Your goal
For this task, copy the data that follows exactly, keeping every character.

Stored data entries
....................

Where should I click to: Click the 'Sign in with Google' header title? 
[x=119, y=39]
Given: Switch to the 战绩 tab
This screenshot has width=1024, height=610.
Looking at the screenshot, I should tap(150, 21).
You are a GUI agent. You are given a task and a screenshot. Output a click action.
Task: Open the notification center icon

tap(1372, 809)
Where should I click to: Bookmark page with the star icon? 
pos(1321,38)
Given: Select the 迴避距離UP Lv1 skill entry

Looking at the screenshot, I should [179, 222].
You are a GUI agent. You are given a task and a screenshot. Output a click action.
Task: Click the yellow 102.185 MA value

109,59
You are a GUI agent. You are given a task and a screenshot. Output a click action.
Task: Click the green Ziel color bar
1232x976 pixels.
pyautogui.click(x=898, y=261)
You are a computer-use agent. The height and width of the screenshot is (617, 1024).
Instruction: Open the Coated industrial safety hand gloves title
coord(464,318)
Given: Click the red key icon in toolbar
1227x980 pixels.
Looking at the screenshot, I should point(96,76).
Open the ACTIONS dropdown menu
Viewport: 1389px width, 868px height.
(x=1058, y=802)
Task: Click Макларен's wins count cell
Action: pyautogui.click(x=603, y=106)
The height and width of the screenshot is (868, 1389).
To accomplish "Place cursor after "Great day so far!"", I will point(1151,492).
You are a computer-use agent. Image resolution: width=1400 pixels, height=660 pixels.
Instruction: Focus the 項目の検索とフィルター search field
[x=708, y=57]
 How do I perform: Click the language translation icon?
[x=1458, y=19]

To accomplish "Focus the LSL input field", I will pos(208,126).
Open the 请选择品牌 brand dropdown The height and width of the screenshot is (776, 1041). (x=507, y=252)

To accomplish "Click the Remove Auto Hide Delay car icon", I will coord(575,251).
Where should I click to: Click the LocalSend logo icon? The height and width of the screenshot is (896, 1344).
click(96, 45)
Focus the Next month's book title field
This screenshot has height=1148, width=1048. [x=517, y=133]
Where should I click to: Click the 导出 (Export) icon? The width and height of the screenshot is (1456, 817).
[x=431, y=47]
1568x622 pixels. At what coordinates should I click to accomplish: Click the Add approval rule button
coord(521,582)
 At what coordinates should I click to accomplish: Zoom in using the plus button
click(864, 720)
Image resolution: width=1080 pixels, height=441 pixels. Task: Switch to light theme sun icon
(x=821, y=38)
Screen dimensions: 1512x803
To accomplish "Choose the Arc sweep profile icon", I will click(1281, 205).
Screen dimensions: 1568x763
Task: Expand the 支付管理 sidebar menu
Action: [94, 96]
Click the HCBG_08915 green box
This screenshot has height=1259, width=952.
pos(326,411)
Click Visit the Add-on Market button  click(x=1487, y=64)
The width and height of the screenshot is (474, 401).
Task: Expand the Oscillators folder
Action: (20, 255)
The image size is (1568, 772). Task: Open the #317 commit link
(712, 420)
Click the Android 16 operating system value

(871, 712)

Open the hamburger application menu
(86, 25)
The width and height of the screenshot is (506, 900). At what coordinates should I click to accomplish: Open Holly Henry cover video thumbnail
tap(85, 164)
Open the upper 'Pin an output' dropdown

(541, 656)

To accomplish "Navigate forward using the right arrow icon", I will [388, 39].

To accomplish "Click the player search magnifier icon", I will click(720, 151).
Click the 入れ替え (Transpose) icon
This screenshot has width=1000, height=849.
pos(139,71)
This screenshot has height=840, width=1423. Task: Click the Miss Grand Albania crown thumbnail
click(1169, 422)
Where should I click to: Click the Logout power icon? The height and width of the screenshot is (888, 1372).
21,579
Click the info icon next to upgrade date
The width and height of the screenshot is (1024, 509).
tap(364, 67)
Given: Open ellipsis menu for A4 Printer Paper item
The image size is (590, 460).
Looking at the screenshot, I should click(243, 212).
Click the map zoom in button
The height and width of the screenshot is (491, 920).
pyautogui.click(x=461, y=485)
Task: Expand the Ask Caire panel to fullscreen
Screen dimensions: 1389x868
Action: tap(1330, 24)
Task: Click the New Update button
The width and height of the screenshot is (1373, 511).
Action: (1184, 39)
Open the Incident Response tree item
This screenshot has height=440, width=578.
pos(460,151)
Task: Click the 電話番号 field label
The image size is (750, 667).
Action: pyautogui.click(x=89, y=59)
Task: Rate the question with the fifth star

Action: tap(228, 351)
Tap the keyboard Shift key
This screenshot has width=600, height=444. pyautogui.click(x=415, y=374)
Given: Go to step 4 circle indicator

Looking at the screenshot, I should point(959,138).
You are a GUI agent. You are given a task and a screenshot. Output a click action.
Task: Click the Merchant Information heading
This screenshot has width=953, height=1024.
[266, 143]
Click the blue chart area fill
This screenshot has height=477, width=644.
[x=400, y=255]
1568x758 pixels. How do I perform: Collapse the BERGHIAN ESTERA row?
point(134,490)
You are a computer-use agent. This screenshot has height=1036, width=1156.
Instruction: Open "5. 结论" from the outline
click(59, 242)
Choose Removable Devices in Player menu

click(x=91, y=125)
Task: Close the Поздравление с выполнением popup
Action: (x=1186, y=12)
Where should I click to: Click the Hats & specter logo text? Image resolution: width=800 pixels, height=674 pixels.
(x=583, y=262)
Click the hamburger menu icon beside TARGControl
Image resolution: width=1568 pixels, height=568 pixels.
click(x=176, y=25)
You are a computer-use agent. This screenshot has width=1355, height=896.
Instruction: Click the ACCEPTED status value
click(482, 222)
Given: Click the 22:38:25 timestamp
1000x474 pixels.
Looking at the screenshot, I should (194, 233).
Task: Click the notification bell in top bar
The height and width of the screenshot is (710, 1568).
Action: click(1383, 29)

....................

Output below
Where should I click to: Click the 'Sign in with Google' header title? 
[x=119, y=39]
Given: Switch to the 战绩 tab
This screenshot has width=1024, height=610.
Looking at the screenshot, I should tap(150, 21).
You are a GUI agent. You are given a task and a screenshot. Output a click action.
Task: Open the notification center icon

tap(1372, 809)
Where should I click to: Bookmark page with the star icon? 
pos(1321,38)
Given: Select the 迴避距離UP Lv1 skill entry

Looking at the screenshot, I should [179, 222].
You are a GUI agent. You are given a task and a screenshot. Output a click action.
Task: Click the yellow 102.185 MA value

109,59
You are a GUI agent. You are given a task and a screenshot. Output a click action.
Task: Click the green Ziel color bar
1232x976 pixels.
pyautogui.click(x=898, y=261)
You are a computer-use agent. The height and width of the screenshot is (617, 1024).
Instruction: Open the Coated industrial safety hand gloves title
coord(464,318)
Given: Click the red key icon in toolbar
1227x980 pixels.
Looking at the screenshot, I should point(96,76).
Open the ACTIONS dropdown menu
Viewport: 1389px width, 868px height.
(x=1058, y=802)
Task: Click Макларен's wins count cell
Action: pyautogui.click(x=603, y=106)
The height and width of the screenshot is (868, 1389).
To accomplish "Place cursor after "Great day so far!"", I will point(1151,492).
You are a computer-use agent. Image resolution: width=1400 pixels, height=660 pixels.
Instruction: Focus the 項目の検索とフィルター search field
[x=708, y=57]
 How do I perform: Click the language translation icon?
[x=1458, y=19]

To accomplish "Focus the LSL input field", I will pos(208,126).
Open the 请选择品牌 brand dropdown The height and width of the screenshot is (776, 1041). (x=507, y=252)

To accomplish "Click the Remove Auto Hide Delay car icon", I will coord(575,251).
Where should I click to: Click the LocalSend logo icon? The height and width of the screenshot is (896, 1344).
click(96, 45)
Focus the Next month's book title field
This screenshot has height=1148, width=1048. [x=517, y=133]
Where should I click to: Click the 导出 (Export) icon? The width and height of the screenshot is (1456, 817).
[x=431, y=47]
1568x622 pixels. At what coordinates should I click to accomplish: Click the Add approval rule button
coord(521,582)
 At what coordinates should I click to accomplish: Zoom in using the plus button
click(864, 720)
Image resolution: width=1080 pixels, height=441 pixels. Task: Switch to light theme sun icon
(x=821, y=38)
Screen dimensions: 1512x803
To accomplish "Choose the Arc sweep profile icon", I will click(1281, 205).
Screen dimensions: 1568x763
Task: Expand the 支付管理 sidebar menu
Action: [94, 96]
Click the HCBG_08915 green box
This screenshot has height=1259, width=952.
pos(326,411)
Click Visit the Add-on Market button  click(x=1487, y=64)
The width and height of the screenshot is (474, 401).
Task: Expand the Oscillators folder
Action: (20, 255)
The image size is (1568, 772). Task: Open the #317 commit link
(712, 420)
Click the Android 16 operating system value

(871, 712)

Open the hamburger application menu
(86, 25)
The width and height of the screenshot is (506, 900). At what coordinates should I click to accomplish: Open Holly Henry cover video thumbnail
tap(85, 164)
Open the upper 'Pin an output' dropdown

(541, 656)

To accomplish "Navigate forward using the right arrow icon", I will [388, 39].

To accomplish "Click the player search magnifier icon", I will click(720, 151).
Click the 入れ替え (Transpose) icon
This screenshot has width=1000, height=849.
pos(139,71)
This screenshot has height=840, width=1423. Task: Click the Miss Grand Albania crown thumbnail
click(1169, 422)
Where should I click to: Click the Logout power icon? The height and width of the screenshot is (888, 1372).
21,579
Click the info icon next to upgrade date
The width and height of the screenshot is (1024, 509).
tap(364, 67)
Given: Open ellipsis menu for A4 Printer Paper item
The image size is (590, 460).
Looking at the screenshot, I should click(243, 212).
Click the map zoom in button
The height and width of the screenshot is (491, 920).
pyautogui.click(x=461, y=485)
Task: Expand the Ask Caire panel to fullscreen
Screen dimensions: 1389x868
Action: tap(1330, 24)
Task: Click the New Update button
The width and height of the screenshot is (1373, 511).
Action: (1184, 39)
Open the Incident Response tree item
This screenshot has height=440, width=578.
pos(460,151)
Task: Click the 電話番号 field label
The image size is (750, 667).
Action: pyautogui.click(x=89, y=59)
Task: Rate the question with the fifth star

Action: tap(228, 351)
Tap the keyboard Shift key
This screenshot has width=600, height=444. pyautogui.click(x=415, y=374)
Given: Go to step 4 circle indicator

Looking at the screenshot, I should point(959,138).
You are a GUI agent. You are given a task and a screenshot. Output a click action.
Task: Click the Merchant Information heading
This screenshot has width=953, height=1024.
[266, 143]
Click the blue chart area fill
This screenshot has height=477, width=644.
[x=400, y=255]
1568x758 pixels. How do I perform: Collapse the BERGHIAN ESTERA row?
point(134,490)
You are a computer-use agent. This screenshot has height=1036, width=1156.
Instruction: Open "5. 结论" from the outline
click(59, 242)
Choose Removable Devices in Player menu

click(x=91, y=125)
Task: Close the Поздравление с выполнением popup
Action: (x=1186, y=12)
Where should I click to: Click the Hats & specter logo text? Image resolution: width=800 pixels, height=674 pixels.
(x=583, y=262)
Click the hamburger menu icon beside TARGControl
Image resolution: width=1568 pixels, height=568 pixels.
click(x=176, y=25)
You are a computer-use agent. This screenshot has width=1355, height=896.
Instruction: Click the ACCEPTED status value
click(482, 222)
Given: Click the 22:38:25 timestamp
1000x474 pixels.
Looking at the screenshot, I should (194, 233).
Task: Click the notification bell in top bar
The height and width of the screenshot is (710, 1568).
Action: click(1383, 29)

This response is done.